Breaking cell phones up and separating the parts is the process that most people are leery of. Annie Leonard points out that workers in China and Africa often dismantle electronics’ harmful insides without proper personal or environmental protection: For example, in the town of Guiyu, China, 1.5 million pounds of e-waste are dismantled every year—often by workers without gloves—and leftover junk is disposed of in open fires.
Unfortunately, there’s no easy way to find out if your cell-phone carrier exports items abroad to be broken, because many of them work with third-party companies—three of which I tried unsuccessfully to contact by, um, telephone. (I did reach a T-Mobile rep who said his company works with a Dallas-based recycler called Touchstone that separates phone components in the US. He also said 70 percent of the phones T-Mobile receives go on to be refurbished.) Newer phones like smart phones may be heavier than old candy-bar-style phones, but they contain a lot more electronics in a smaller package.

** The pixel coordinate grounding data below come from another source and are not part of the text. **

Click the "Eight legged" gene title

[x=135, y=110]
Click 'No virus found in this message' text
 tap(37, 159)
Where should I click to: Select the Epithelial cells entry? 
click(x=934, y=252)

The good news: Cell phones are getting more environmentally friendly. Today’s phones are made with considerably less cadmium and lead than older models, and they’re also getting lighter. The average phone weighs around 4 ounces, minus the battery—about half of what it weighed in 2000. Recycling rates are also improving: In 2003, fewer than 1 percent of owners recycled their phones, but now it’s closer to 20 percent. Rep. Gene Green (D-Texas) recently introduced the Responsible Electronics Recycling Act (H.R. 6252). It would outlaw sending e-waste to developing nations, but it’s still hanging out with the House Committee of Energy and Commerce.

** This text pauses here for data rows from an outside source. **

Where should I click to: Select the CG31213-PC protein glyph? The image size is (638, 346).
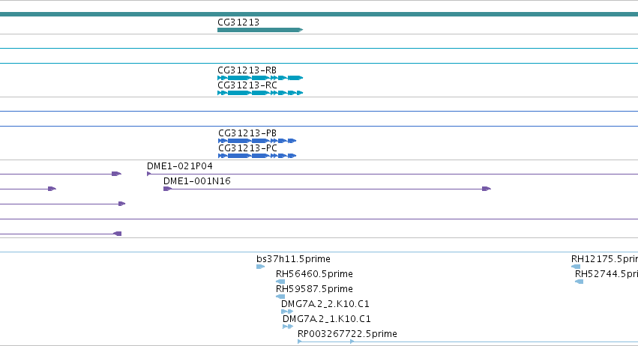point(257,156)
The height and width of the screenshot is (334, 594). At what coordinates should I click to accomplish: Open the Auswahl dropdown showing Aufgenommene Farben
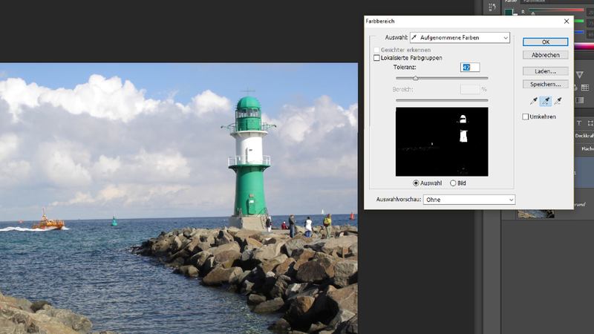(x=460, y=38)
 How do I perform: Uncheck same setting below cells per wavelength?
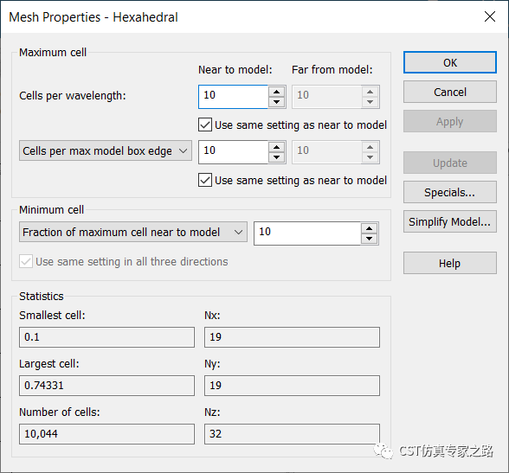[205, 125]
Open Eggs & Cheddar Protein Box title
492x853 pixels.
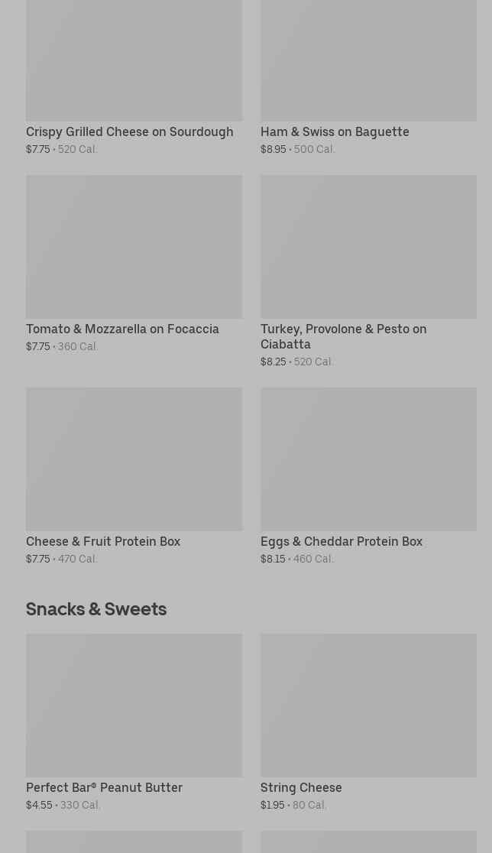341,541
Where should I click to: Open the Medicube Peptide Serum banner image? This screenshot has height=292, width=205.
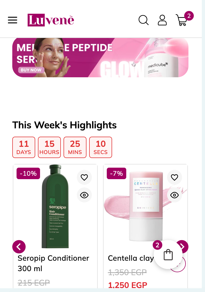tap(100, 57)
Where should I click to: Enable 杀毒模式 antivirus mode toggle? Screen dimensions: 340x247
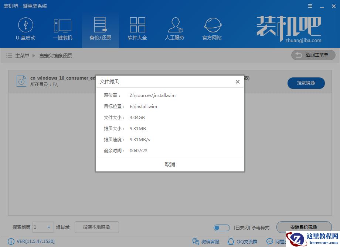tap(221, 227)
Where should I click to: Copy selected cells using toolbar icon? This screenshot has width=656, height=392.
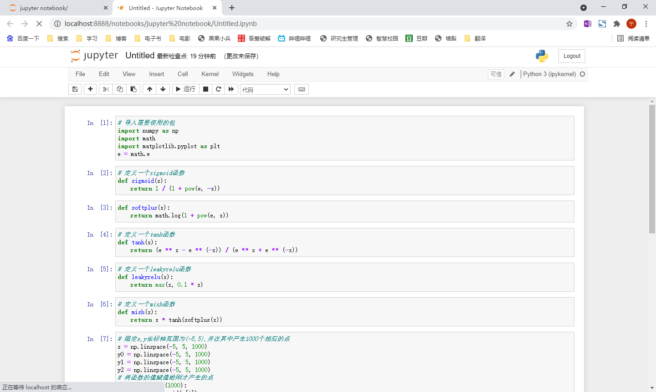120,89
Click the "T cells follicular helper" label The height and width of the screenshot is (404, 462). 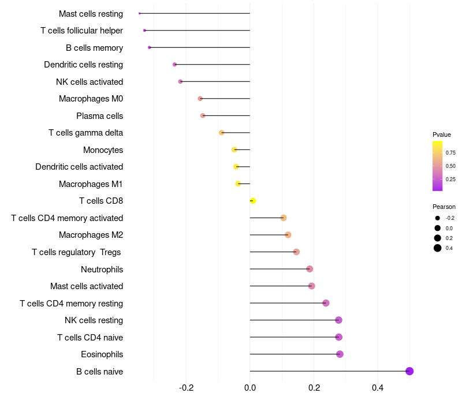[81, 31]
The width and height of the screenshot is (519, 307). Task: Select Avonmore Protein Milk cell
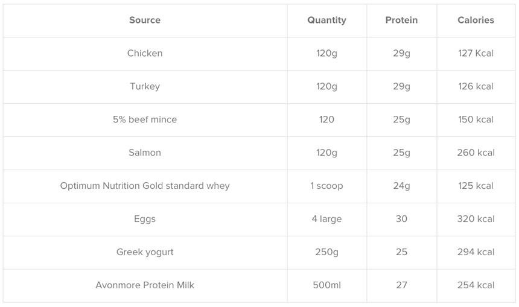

You can help minimize waste by opting for a refurbished phone (available through all major carriers) instead of a new one. Once you’re done with your phone, there are a number of recycling systems you can participate in. To reduce the carbon footprint from ground transportation and reclamation, I prefer programs that handle large volumes of cell phones. Best Buy has kiosks in nearly every store where you can drop off your used electronics. The program doesn’t export any non-working phones or components to developing countries, and it requires third-party partners to submit documentation of environmental compliance. If you’re looking to make a few bucks off your phone, check out GreenPhone.com, which gives you cash for your old unit; offers you a free, printable shipping label; and will plant a tree every time you recycle a phone. The folks over at Earth911 recommend this website to see if your local recycling outfit is certified as an “e-Steward”—whichrequires strict control over exporting overseas, “full accountability for the entire downstream recycling chain,” and disclosure on any airborne toxins released during the smelting process. If none of these float your boat, you can see an extensive list of drop-off and mail-in recycling programs at the EPA’s eCycle site.